Lynn Saunders’ Story
Lynn Saunders travelled to Canada and the USA to research the management of the transition of people convicted of sexual offences returning to the community.
Lynn had worked with sexual offenders in England and Wales for a number of years and is Governor of a specialist treatment centre at HMP Whatton for people convicted of sexual offences in England. Lynn wanted to use her 2013 Fellowship to further investigate how this group could be managed and successfully rehabilitated.
Lynn visited prisons and community services in Washington State, Minneapolis, New Jersey and Vermont. She also visited five prisons and five community projects in Ontario, Canada. She found that although there were many restrictions placed on people leaving prison, Criminal Justice professionals had a clear understanding of their work.
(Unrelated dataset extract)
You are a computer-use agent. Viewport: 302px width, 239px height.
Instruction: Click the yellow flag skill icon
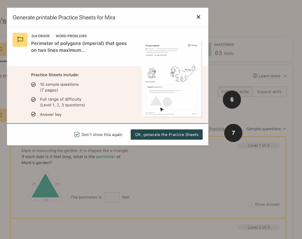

A highlight of Lynn’s Fellowship was a visit to a halfway house prison in Toronto where staff assist and support people with intellectual disabilities leaving prison. This is an area where there are significant gaps in England and Wales.
Upon returning to the UK, Lynn set about putting the learning from her Fellowship into practice. Together with colleagues from other Criminal Justice agencies and researchers from Nottingham Trent University she had worked with previously in her role at HMP Whatton, she established the Safer Living Foundation, a charity which promotes the protection of people from sexual crime, and the prevention of sexual crime. The Safer Living Foundation also supports the rehabilitation of people who have committed or who are likely to commit sexual offences against others, and now manages the transition of such people into the community for seventeen prisons.
The Safer Living Foundation won the Robin Corbett Award for prisoner rehabilitation in 2015 and a Guardian social education social responsibility award in 2016. Lynn was awarded an honorary doctorate from Nottingham Trent University in 2015 in recognition of her work with sexual offenders.